Robinson is often able to leverage his connections with a few townhome rental agencies to provide his clients with the ability to get a six-month lease. That way, they can go to market, extract the maximum equity from their home without worrying about where they’ll live.
With advanced planning, new construction is another option. “If they go into contract on a new build that maybe is on a six- to 12-month schedule,” Robinson explains, “they have a very strategic timeline of when we take their house to market, so that they don’t have to move twice.”
9. Practice self-care
While the process of selling a home is stressful, it’s usually compounded by factors that prompted your move in the first place and issues resulting from the decision to make a major life change.
For example, if you’re moving for a job opportunity or to be closer to your aging parents, you worry about how your kids will adjust to a new school. You may have second thoughts about downsizing now that your spouse has just announced plans to retire and foster for a Great Dane rescue.
No matter the source of the stress, self-care is essential to diffuse the situation before your mental status wreaks havoc on your physical well-being.
Luckily, stress relief can be quick, inexpensive, and accessible 24/7. It can be as simple as walking your dog, having coffee with a friend, or making time to do an activity you enjoy.
10. Access free expert advice
Believe it or not, accurate information is a powerful stress buster.
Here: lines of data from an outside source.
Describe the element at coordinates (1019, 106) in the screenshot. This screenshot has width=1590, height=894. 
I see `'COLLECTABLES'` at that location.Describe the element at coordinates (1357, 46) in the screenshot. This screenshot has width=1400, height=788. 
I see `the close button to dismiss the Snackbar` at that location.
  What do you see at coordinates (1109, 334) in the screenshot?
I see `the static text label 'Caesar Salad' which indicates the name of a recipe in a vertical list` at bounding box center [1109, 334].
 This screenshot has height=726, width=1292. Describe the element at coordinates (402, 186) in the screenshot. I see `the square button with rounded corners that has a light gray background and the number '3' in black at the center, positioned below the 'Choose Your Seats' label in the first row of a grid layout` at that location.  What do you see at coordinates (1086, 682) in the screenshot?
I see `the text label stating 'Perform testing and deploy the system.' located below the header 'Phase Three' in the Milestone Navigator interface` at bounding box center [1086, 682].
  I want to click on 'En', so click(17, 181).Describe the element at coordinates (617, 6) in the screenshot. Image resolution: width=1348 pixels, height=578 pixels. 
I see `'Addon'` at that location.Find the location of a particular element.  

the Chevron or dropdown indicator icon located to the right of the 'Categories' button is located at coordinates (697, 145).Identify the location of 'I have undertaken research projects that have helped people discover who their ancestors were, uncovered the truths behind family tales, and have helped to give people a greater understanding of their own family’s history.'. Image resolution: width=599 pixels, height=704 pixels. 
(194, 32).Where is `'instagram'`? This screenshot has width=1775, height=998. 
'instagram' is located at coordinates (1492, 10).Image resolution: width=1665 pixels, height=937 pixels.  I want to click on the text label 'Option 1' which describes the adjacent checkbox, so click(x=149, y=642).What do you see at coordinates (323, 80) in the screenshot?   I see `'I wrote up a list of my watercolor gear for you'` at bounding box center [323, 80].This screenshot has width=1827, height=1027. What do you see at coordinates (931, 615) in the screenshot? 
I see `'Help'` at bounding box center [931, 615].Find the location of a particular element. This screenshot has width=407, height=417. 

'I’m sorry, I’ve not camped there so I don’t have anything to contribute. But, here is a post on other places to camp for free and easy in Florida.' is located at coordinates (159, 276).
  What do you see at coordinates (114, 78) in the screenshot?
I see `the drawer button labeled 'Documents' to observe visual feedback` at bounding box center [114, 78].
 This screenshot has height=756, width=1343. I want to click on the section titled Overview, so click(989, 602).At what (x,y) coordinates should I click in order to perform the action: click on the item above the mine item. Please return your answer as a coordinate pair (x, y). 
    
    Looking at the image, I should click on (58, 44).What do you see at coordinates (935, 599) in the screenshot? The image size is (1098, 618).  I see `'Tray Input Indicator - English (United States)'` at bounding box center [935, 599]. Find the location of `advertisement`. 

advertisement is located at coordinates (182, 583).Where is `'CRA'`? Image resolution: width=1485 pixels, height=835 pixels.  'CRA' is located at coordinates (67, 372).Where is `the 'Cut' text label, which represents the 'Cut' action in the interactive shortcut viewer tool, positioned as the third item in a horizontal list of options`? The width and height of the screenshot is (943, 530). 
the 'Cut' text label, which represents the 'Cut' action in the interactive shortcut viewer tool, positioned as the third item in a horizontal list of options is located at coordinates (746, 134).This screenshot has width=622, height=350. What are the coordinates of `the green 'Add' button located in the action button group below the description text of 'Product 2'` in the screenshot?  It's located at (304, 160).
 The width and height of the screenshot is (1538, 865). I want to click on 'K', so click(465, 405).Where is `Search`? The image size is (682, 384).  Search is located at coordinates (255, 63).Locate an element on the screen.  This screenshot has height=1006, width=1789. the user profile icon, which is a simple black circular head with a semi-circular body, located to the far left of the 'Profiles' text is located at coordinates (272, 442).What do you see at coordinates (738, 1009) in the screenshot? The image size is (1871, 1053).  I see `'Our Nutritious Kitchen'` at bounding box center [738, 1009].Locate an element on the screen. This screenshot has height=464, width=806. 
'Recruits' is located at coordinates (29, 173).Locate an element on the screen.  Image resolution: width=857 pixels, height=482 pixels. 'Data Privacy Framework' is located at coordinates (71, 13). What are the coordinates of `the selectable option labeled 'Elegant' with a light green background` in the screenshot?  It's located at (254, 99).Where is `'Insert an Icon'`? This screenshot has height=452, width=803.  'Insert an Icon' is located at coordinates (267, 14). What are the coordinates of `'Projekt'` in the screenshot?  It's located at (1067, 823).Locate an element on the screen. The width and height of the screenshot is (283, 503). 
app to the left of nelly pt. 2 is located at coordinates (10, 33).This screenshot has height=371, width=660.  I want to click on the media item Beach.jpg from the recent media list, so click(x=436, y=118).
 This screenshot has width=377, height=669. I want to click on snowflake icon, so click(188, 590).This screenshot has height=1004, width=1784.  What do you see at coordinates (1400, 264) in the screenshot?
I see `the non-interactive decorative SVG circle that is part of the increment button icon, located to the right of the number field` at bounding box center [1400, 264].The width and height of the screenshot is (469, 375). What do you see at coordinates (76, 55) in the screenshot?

The better you understand how processes work, definition of terms, the roles of people involved and the options you have at certain stages, the more confidence you have in your ability to handle the sale successfully.
If you can pinpoint the components of the sales process that are causing you the most anxiety, Homelight’s Seller Resource Center
has a free, virtual library of blogs written in plain language to answer your questions.
11. Keep the stress in perspective
No matter your reasons for moving, selling a house is stressful. Staking the for-sale sign into the ground could trigger a vivid memory of a birthday celebration or backyard barbecue which hits you like a ton of bricks. Or showing requests may conflict with your job responsibilities, creating scheduling challenges now that you work from home.
However, remember that this is part of the plan. If you’ve gone so far as to list the house and start fielding offers, you have already put a ton of thought into this decision and now’s not the time to second-guess it.
Hire the professional help you need, stay organized, and find ways to decompress when stressors arise. Remind yourself of what comes next: the opportunity to live closer to loved ones, enjoy a better neighborhood, and embrace a new chapter.